| Exercise details |
Search the records that follow and extract every line containing the string "click".

======== Provided material ========

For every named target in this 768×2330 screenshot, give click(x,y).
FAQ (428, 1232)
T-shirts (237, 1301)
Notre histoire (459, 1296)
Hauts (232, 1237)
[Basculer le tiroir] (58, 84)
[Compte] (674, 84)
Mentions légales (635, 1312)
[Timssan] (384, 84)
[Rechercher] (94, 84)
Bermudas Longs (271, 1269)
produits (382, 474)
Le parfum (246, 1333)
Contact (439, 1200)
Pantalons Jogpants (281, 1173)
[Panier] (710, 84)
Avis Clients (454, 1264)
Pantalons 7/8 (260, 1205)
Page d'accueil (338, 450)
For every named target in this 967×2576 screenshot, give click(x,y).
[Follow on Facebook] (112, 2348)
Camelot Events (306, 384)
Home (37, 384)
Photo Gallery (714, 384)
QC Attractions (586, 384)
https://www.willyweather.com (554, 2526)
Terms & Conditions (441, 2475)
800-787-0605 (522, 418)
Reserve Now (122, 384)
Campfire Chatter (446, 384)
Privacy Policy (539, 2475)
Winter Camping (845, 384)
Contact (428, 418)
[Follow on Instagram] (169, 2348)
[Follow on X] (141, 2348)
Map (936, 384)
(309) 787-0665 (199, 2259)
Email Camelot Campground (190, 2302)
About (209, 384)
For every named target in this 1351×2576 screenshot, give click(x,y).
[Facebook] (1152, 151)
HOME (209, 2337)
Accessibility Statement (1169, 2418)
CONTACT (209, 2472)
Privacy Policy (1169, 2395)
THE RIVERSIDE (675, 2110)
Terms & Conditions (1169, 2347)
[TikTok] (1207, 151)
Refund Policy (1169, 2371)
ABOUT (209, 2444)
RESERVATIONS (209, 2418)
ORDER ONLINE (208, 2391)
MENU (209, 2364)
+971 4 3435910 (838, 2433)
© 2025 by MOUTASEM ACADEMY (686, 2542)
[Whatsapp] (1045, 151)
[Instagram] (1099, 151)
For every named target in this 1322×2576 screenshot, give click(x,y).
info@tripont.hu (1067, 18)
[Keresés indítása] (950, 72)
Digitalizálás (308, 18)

========

| Task solution |
For every named target in this 768×2330 screenshot, give click(x,y).
For every named target in this 967×2576 screenshot, give click(x,y).
For every named target in this 1351×2576 screenshot, give click(x,y).
For every named target in this 1322×2576 screenshot, give click(x,y).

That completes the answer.